I think the L0d->WCC->L1d was mostly lost in design proposed to design acceptance. It shows with the WCC write-through policy not only going to the L2 cache, but the L3 and memory as well. This is primarily caused by the WCC location being in the L2 interface. Which means it has access to write into the System Request Interface. The WCC was meant to only write-through to a single cache that is inclusive to cores data caches within the module. This meant the next policy onwards would of course be write-back. Hindsight? Foresight? Nope, just negligence.

KTE · Jul 27, 2016

Abwx said:
Infos are here but what is lacking is either the will or the capability to make an accurate estimation, as said ad nauseam Zen has 33% more ALUs than Sandy Bridge or Ivy Bridge and 100% more than EXV.

Click to expand...

Schematicaly all ops are either computed by the ALUs, or if it s FP they are completed by the ALUs, so throughput is dependent of the ALU count, that s why Piledriver could have lower IPC than a Phenom core in some instances that rely on brute force availability.

Which translates into how much performance increase exactly? (once again )

superstition · Jul 27, 2016

NostaSeronx said:
...

It's hard to imagine that bright engineers would make such serious errors.

I'm also puzzled when someone with the reputation of Jim Keller would allegedly make bad decisions for such a crucial product. Does he have anything in his track record that suggests a capacity for that? The only things I can think of:

A) A desire to get positive press via "AMD dumped Bulldozer/CMT, hooray" sentiment

B) The Zen design team being more familiar with SMT, so their choices are due to a limited vision

C) We're missing information that will show that Zen is quite good.

D) (Paranoia alert) Intel people work at AMD and are sabotaging its products.

It's definitely interesting to see someone say something positive about CMT. All the media coverage I've seen about Zen that mentions the decision to go to SMT exclusively has been favorable.

riggnix · Jul 27, 2016

NostaSeronx said:
-> The ramifications of above imply the Bulldozer design would clock higher or use lower energy.

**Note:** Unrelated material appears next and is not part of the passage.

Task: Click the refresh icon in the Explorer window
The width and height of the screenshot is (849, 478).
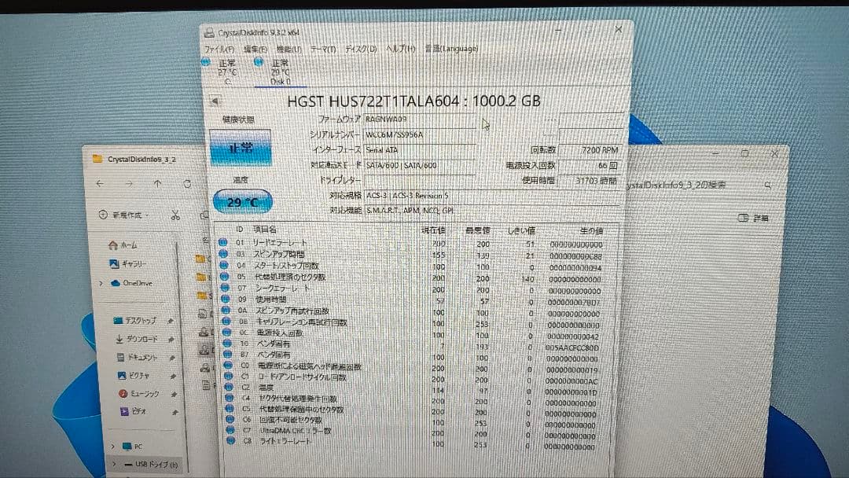Action: point(187,184)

Maybe thats the whole point. Could it be related to the LP process? Maybe higher clocks aren't possible because of it, so it wouldn't help anyway?

Erenhardt · Jul 27, 2016

Zen+
*mindblown

looncraz · Jul 27, 2016

NostaSeronx said:
*Zen FPU vs 22/20/14 Hypothetical Bulldozer-derived architecture;
-> Zen => 2 Muls, 2 Adds, or 2 FMAs // Only FP128

Zen's FPU can do 3 concurrent adds (SSEi, MMX), using FPU0, FPU!, & FPU3 pipelines. It can do 2 SSE adds. And, maximally, 4 adds when performing MMX/SSEi and SSE or (presumably) x87 at the same time.

It can also do 2 divisions, shuffles, comparisons, etc... vector performance should be notably better relative to other comparisons. x87 should improve as well, but that depends on AMD's microcode, decode, and scheduler setup and optimizations.

It is definitely optimized for SMT, geared towards reducing the number holes in execution with two threads simultaneously executing on the FPU. It should do even better than Intel's port-based solution here.

NostaSeronx said:
-> Zen => 2 threads / 2 AGUs / LSU for 2 threads [2x16B_L + 1x16B_S]
-> Bulldozer => 2 threads / 4 AGUs / LSU0 for 1 thread [2x32B_L + 1x32B_S] + LSU1 for 1 thread [2x32B_L + 1x32B_S]

Each thread would still only have 2AGUs - and they'd be sometimes doing ALU ops - and they'd still be contending with another core for cache access.

Zen compares modestly favorably here - particularly as the second thread is only expected to deliver 20~30% more total performance than just using the first thread.

NostaSeronx said:
-> Zen => 4 ALUs [+ 2 AGUs] with 6 units attached to PRF.
-> Bulldozer => 4 ALUs (2 ALUs intermixed with AGUs) with 4 units attached to PRF
-> The ramifications of above imply the Bulldozer design would clock higher or use lower energy.

Well, and that single threaded IPC should be notably higher on Zen...

Clock speed ramifications would depend on the PRF design - 14nm LPP should provide an assistance there.

Zen's focus is on single threaded performance, Bulldozer is on module throughput. When a Bulldozer module can only just get the throughput of a single Sandy Bridge SMT core, but loses horribly in single threaded work-loads, you have a recipe for market-place disaster.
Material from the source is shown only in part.